Il recente Decreto Legge n. 42/2026, noto come “Decreto Caro Petrolio bis”, introduce una serie di misure volte a contrastare gli effetti dell’aumento dei prezzi dei carburanti, conseguenti alle tensioni sui mercati internazionali, e a sostenere le imprese.
In primo luogo, viene esteso anche alle imprese agricole un contributo sotto forma di credito d’imposta, pari al 20% della spesa sostenuta per l’acquisto di carburante nel mese di marzo 2026.
Questa misura si inserisce nel solco degli interventi già previsti dal precedente “Decreto Caro Petrolio”, che aveva riconosciuto analoghi crediti a favore delle imprese di trasporto merci e del settore pesca.
Credito d’imposta per le imprese agricole
Alle imprese agricole viene quindi riconosciuto un contributo straordinario, finalizzato a compensare in parte i maggiori costi sostenuti per carburanti utilizzati nell’attività.
Il credito è calcolato sul 20% della spesa per gasolio e benzina acquistati a marzo 2026 (al netto dell’IVA), documentata da fattura.
Il credito può essere utilizzato esclusivamente in compensazione tramite modello F24 entro il 31 dicembre 2026 e non è soggetto ai consueti limiti annuali di utilizzo dei crediti d’imposta. Inoltre, non concorre alla formazione del reddito ai fini delle imposte dirette e IRAP e non incide sui limiti di deducibilità degli interessi passivi.
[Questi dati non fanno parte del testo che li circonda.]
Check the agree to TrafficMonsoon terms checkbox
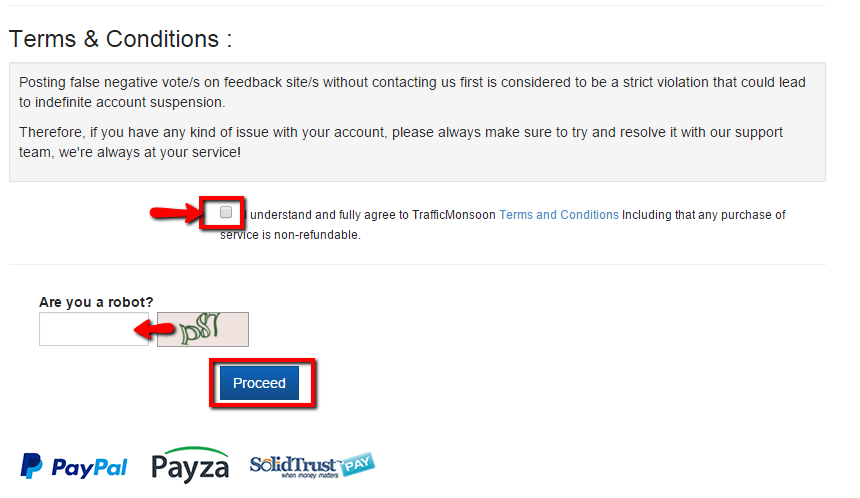click(x=226, y=212)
L’agevolazione è cumulabile con altri benefici sugli stessi costi, purché non si superi il costo effettivamente sostenuto, ed è concessa nel rispetto della normativa europea sugli aiuti di Stato. Le modalità operative saranno definite con apposito decreto del Ministero dell’Agricoltura.
Sostegno all’internazionalizzazione delle imprese
Il decreto interviene anche sul fronte dell’internazionalizzazione, aumentando la quota di cofinanziamento a fondo perduto fino al 20% dei finanziamenti concessi tramite il fondo rotativo dedicato. Per le PMI, tale quota può arrivare fino al 30%.
Per accedere all’agevolazione è necessario presentare domanda entro il 31 dicembre 2026. Inoltre, le iniziative devono essere orientate alla transizione digitale o ecologica e l’impresa deve aver subito effetti negativi legati all’aumento dei costi energetici o al contesto geopolitico internazionale.
Rafforzamento del credito d’imposta “Transizione 5.0”
Una delle principali novità riguarda il potenziamento del credito d’imposta “Transizione 5.0”.
In particolare, per le imprese che avevano presentato la comunicazione preventiva nel 2025 ma non avevano potuto accedere al beneficio per esaurimento delle risorse, il credito viene significativamente incrementato.
Grazie allo stanziamento di nuovi fondi, la misura passa dal precedente 35% all’89,77% dell’importo richiesto.
Il beneficio riguarda gli investimenti in beni strumentali previsti dalla normativa vigente e le spese di formazione del personale.
Incentivi per l’autoproduzione di energia da fonti rinnovabili
Infine, viene introdotto un ulteriore contributo per le imprese che investono in impianti destinati all’autoproduzione di energia elettrica da fonti rinnovabili per autoconsumo, inclusi i sistemi di accumulo.
Sono agevolabili anche le spese per le certificazioni necessarie a dimostrare la riduzione dei consumi energetici e il rispetto del principio ambientale DNSH (do no significant harm).
Il contributo sarà erogato dal Ministero delle Imprese e del Made in Italy sulla base dei dati forniti dal GSE, secondo modalità che saranno definite con un apposito decreto. Anche questa misura è soggetta alla disciplina europea sugli aiuti di Stato.